Terkait Aliran Dana kepada Wakajati Lampung, Wakil Bupati Lampung Selatan Diperiksa Kejagung

  • Bagikan
JAKARTA,
Teraslampung.com —
Wakil Bupati Lampung Selatan Eky Setyanto diperiksa oleh
penyidik internal Kejaksaan Agung RI di Jakarta, Senin (3/11). Eki dipanggil
untuk dimintai keterangan ‪sebagai saksi atas kasus penyuapan terhadap mantan
wakil kepala kejaksaan tinggi (Kajati) Lampung Abdul Azis.
Eki
diminta memberikan keterangan atas penanganan perkara menggunakan surat palsu
terdakwa Meilin Asyani Wijaya, istri Wakil Bupati Lampung Selatan Dia diduga
telah memberi sejumlah uang kepada Abdul Aziz, atas kasus tersebut
Di
ruang pemeriksaan, Eki diperiksa oleh Sadari Tariga,  S.H., jaksa utama pratama pada Inspektorat 3
Kejaksaan Agung Muda Bidang Pengawasan Pusat.
Usai diperiksa, Eki mengaku tidak  ada aliran dana dari dirinya maupun dari
istrinya(Meilin Asyani Wijaya) kepada wakil kepala Kejaksaan Tinggi Lampun,
Abdul Azis.
“(Pemeriksaan)
Ini hanya mengklarifikasi tentang dugaan itu,” kata Eki.
Eki megaku, penyidik hanya mengajukan
dua pertanyaan.Menurut  Eki, selama
diperiksa jaksa, dirinya lebih banyak diajak ngobrol oleh penyidik internal
itu.

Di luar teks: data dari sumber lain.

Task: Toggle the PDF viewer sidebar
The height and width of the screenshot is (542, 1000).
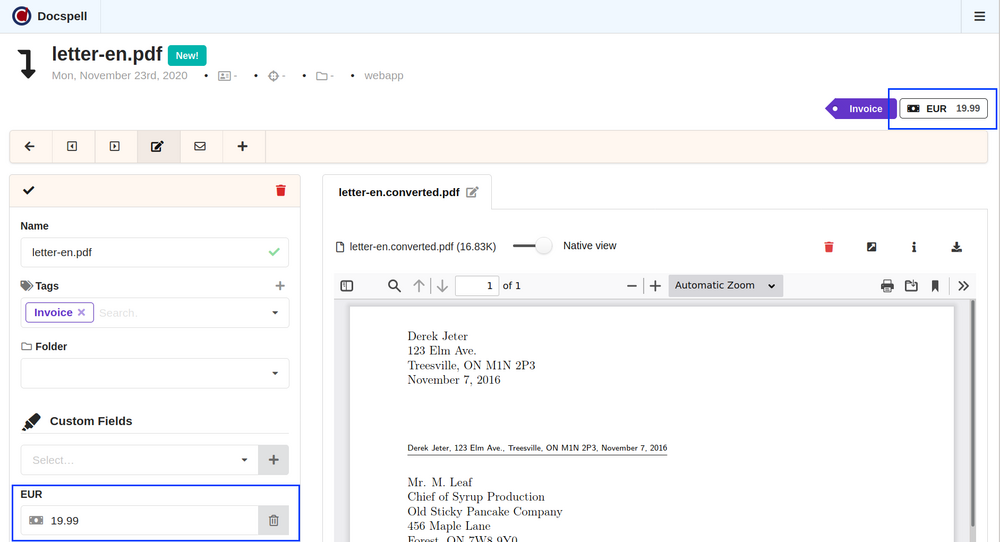Action: (x=347, y=286)
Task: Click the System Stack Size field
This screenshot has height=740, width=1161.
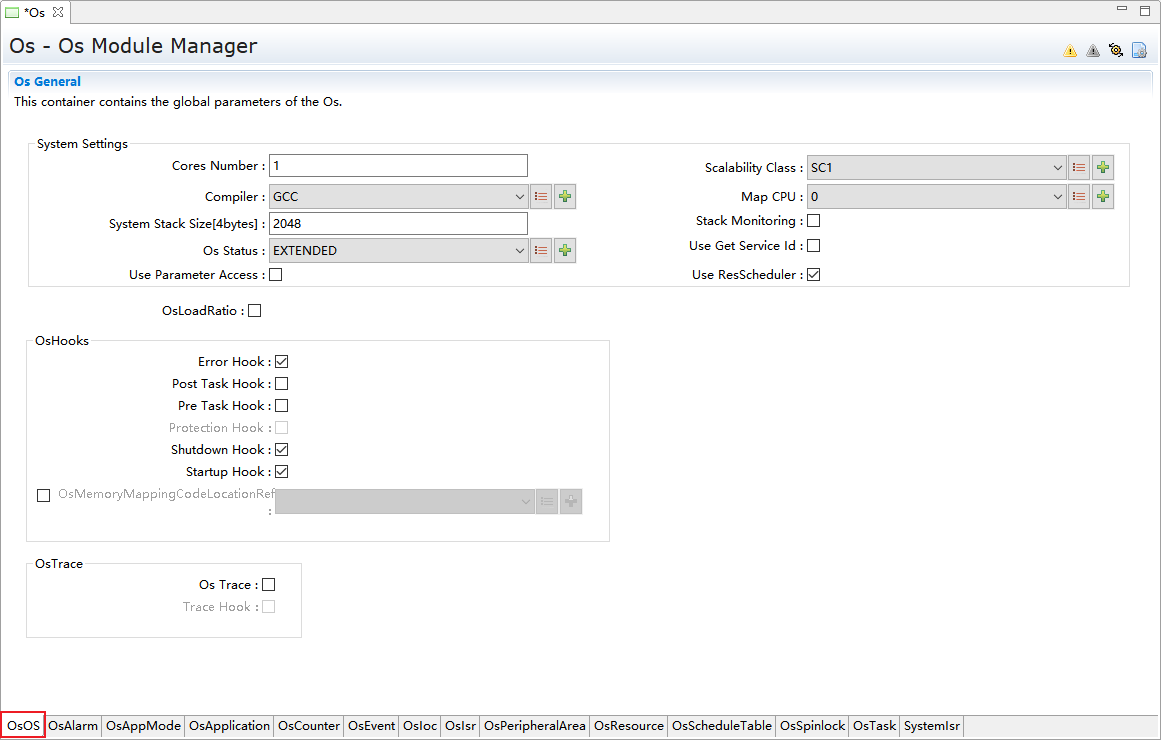Action: tap(398, 224)
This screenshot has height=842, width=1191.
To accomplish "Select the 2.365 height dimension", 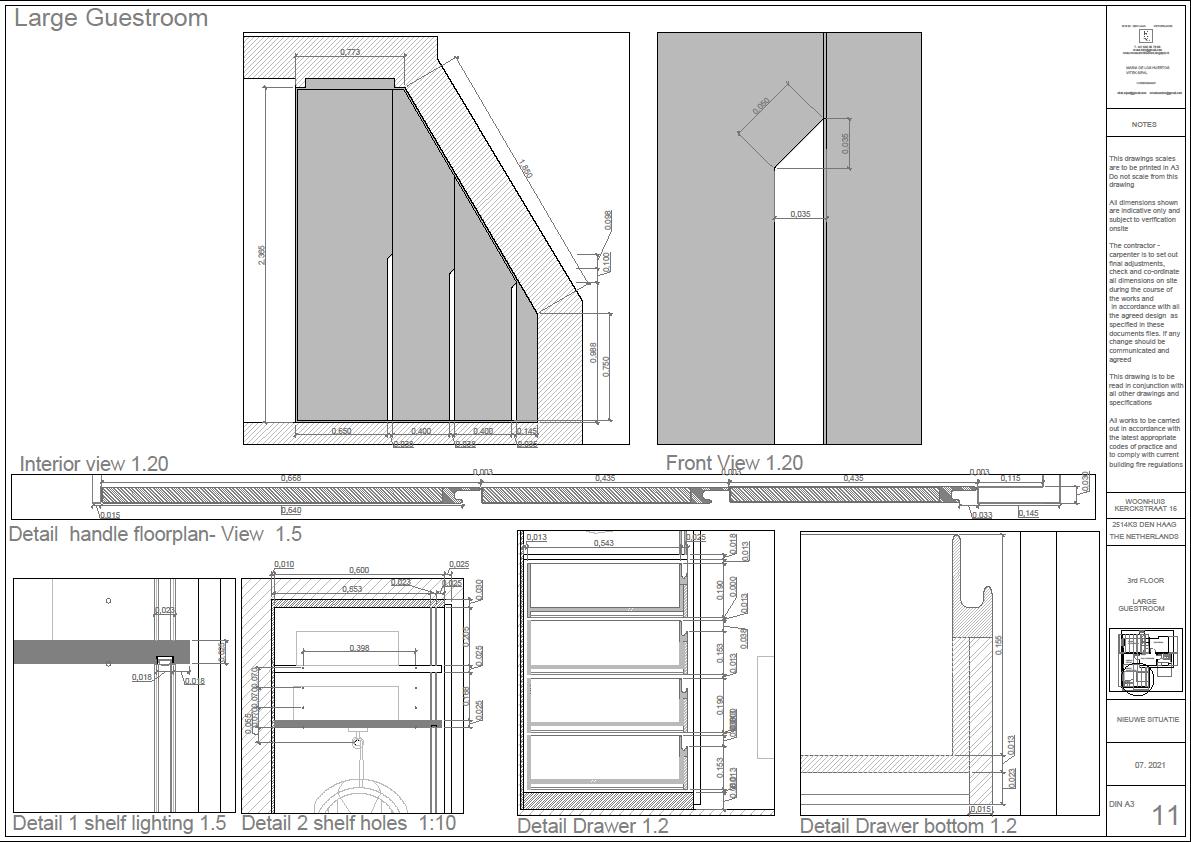I will [262, 254].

Ia didampingi oleh  kuasa hukumnya Ahmad Handoko.
“Saya tegaskan tidak pernah
memberikan uang itu. Ke sini dalam rangka silaturahmi. Tidak ada aliran dana
itu,” tambah Handoko.
Diketahui,
Komisaris Utama PT Natar Perdana Abadi (NPA), Meilin Haryani Wijaya (41), istri
Wakil Bupati Lampung Selatan, Eky Setyanto.
Meilin
menjadi terdakwa terkait perkara kredit fiktif antara Bank BRI Cabang Teluk
Betung dan PT Natar Perdana Motor (NPM) senilai Rp 82 miliar.
Dia
mengaku hanya melakukan kredit Rp 46 miliar. Dalam pengadaan kredit fiktif
tersebut, Meilin diduga menyelundupkan Rp 36 miliar
Dalam
kasus tersebut, istri Wakil Bupati Lampung ini hanya mendapatkan hukuman satu
tahun penjara, dan hingga saat ini Meilin belum dibui.

Kasus
kredit fiktif tersebut sudah berlangsung sejak 2012 lalu.